Is it true that you can interchange the barrels of the Beretta 92 & 96? Converting a 9mm to a 40 cal?


----------



## Shipwreck (Jan 26, 2006)

You can change the upper - new slide and new barrel. They use the same frame, although the ejector is a little different, or so I am told. I am not into 40 cal.

But, it usually works fine.

I do not think you can change just the barrel. I might be wrong, but I think ya gotta swap the slide too.


----------



## Yusrilha (Apr 20, 2020)

Shipwreck said:


> You can change the upper - new slide and new barrel. They use the same frame, although the ejector is a little different, or so I am told. I am not into 40 cal.
> 
> But, it usually works fine.
> 
> I do not think you can change just the barrel. I might be wrong, but I think ya gotta swap the slide too.


+1


----------



## mikefalcon (Jun 23, 2020)

Thank you


----------



## mikefalcon (Jun 23, 2020)

Shipwreck said:


> You can change the upper - new slide and new barrel. They use the same frame, although the ejector is a little different, or so I am told. I am not into 40 cal.
> 
> But, it usually works fine.
> 
> I do not think you can change just the barrel. I might be wrong, but I think ya gotta swap the slide too.


Why do you not care for the 40 cal?


----------



## Shipwreck (Jan 26, 2006)

mikefalcon said:


> Why do you not care for the 40 cal?


9mm is fine for me. Out of 3 digits worth of guns over 25+ years, I have owned ONE 40 cal handgun. A PX4, many years gao.

9mm recoils less, and I can shoot longer before fatigue sets in (less recoil in 9mm). When you look at statistics and real world data, there isn't much difference.

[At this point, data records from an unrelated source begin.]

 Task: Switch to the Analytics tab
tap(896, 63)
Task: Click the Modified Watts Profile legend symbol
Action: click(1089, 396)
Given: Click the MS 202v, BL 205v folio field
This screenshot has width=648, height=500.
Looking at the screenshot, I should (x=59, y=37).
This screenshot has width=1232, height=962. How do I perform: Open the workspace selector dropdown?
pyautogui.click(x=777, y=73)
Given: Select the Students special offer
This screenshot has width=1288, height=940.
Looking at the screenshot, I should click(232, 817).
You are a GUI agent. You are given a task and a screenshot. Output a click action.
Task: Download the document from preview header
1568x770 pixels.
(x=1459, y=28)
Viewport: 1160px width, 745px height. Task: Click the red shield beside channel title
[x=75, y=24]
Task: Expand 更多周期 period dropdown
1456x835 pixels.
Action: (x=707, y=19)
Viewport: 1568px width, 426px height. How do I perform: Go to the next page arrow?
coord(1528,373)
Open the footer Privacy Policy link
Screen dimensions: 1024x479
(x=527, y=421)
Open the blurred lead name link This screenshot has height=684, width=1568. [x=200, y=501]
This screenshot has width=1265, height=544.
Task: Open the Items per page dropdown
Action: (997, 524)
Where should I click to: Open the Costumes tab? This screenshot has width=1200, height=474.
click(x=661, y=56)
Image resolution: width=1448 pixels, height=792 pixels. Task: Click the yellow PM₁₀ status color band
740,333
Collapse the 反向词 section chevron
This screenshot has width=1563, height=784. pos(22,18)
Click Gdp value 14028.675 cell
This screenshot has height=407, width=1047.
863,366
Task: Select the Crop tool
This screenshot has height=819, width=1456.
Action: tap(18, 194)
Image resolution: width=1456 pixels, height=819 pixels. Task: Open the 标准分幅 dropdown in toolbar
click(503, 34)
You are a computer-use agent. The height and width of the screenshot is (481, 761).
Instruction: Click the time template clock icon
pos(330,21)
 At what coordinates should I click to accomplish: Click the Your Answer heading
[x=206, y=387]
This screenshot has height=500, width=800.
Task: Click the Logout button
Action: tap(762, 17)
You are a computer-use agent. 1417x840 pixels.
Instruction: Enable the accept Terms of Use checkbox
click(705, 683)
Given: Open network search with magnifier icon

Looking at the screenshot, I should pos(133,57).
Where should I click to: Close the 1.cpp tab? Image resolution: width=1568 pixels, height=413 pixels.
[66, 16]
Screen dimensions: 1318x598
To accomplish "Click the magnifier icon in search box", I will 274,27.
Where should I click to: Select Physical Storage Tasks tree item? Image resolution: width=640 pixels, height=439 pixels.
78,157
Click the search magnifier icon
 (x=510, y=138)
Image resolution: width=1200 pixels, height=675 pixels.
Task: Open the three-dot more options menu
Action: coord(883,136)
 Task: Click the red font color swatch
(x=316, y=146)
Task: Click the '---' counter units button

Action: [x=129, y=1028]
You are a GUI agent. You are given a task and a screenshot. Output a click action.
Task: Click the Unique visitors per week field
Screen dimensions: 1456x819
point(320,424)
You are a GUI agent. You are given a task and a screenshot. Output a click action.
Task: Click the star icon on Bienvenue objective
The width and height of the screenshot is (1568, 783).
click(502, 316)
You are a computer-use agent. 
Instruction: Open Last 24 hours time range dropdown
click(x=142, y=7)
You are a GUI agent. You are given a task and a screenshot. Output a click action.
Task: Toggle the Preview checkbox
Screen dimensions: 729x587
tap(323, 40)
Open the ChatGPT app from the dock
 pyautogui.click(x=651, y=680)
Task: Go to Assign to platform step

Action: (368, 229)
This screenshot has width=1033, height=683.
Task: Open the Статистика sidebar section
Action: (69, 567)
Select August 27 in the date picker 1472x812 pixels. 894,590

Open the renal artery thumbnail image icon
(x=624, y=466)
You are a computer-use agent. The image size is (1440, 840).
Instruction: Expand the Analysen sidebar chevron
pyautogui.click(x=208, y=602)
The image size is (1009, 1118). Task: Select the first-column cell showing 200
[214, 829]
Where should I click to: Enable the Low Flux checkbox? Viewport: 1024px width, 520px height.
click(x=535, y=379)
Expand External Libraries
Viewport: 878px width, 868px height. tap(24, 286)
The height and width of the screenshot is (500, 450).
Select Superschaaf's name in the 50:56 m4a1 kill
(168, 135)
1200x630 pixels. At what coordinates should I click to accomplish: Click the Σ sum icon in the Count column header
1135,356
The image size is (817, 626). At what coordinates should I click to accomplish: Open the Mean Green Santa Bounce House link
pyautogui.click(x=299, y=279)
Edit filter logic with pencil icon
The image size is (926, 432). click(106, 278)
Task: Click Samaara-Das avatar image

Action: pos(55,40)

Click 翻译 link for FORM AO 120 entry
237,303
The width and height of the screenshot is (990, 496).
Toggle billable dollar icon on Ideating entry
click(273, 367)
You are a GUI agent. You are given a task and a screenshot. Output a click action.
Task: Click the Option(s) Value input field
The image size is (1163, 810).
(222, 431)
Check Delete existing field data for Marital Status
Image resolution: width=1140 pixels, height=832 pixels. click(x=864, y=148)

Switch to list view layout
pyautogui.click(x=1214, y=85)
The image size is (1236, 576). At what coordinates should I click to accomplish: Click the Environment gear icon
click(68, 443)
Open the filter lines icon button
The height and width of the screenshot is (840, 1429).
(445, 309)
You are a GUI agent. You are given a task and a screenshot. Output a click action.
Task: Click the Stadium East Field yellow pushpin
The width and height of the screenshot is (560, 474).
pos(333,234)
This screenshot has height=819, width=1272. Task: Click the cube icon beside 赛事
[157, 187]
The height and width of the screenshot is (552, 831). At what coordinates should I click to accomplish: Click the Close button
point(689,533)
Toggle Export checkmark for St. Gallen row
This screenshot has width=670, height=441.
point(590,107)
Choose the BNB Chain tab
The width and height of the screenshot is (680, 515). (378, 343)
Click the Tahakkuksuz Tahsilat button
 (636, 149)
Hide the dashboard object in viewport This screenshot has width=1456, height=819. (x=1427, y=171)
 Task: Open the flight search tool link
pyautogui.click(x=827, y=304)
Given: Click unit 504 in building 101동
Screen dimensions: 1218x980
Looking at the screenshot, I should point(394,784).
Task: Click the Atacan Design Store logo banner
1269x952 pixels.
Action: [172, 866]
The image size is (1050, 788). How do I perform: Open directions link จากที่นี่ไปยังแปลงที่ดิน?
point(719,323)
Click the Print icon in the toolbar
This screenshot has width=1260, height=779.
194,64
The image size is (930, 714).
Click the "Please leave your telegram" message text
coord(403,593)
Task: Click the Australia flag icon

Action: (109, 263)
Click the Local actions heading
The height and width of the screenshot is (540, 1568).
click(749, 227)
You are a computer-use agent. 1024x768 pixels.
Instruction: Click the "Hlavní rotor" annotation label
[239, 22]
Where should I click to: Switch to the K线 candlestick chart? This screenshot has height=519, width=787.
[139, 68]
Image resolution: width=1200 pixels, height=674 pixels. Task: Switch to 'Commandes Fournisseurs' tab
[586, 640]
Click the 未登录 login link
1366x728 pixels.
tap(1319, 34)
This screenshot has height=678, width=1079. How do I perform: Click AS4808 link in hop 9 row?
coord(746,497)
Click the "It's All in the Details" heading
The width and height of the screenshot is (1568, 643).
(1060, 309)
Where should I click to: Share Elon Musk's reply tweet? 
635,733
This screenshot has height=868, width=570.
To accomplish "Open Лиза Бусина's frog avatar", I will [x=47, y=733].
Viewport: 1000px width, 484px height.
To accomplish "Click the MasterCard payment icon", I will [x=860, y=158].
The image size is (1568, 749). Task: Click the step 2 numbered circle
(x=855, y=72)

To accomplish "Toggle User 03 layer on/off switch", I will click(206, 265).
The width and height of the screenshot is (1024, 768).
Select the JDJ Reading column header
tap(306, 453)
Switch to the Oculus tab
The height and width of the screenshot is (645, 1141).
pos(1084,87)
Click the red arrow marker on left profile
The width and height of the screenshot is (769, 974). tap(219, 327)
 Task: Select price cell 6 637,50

Hitting is THE most important. If I can shoot more shots faster and be more accurate because of less recoil - I'll take that.


----------



## mikefalcon (Jun 23, 2020)

Shipwreck said:


> 9mm is fine for me. Out of 3 digits worth of guns over 25+ years, I have owned ONE 40 cal handgun. A PX4, many years gao.
> 
> 9mm recoils less, and I can shoot longer before fatigue sets in (less recoil in 9mm). When you look at statistics and real world data, there isn't much difference.
> 
> Hitting is THE most important. If I can shoot more shots faster and be more accurate because of less recoil - I'll take that.


Thank you


----------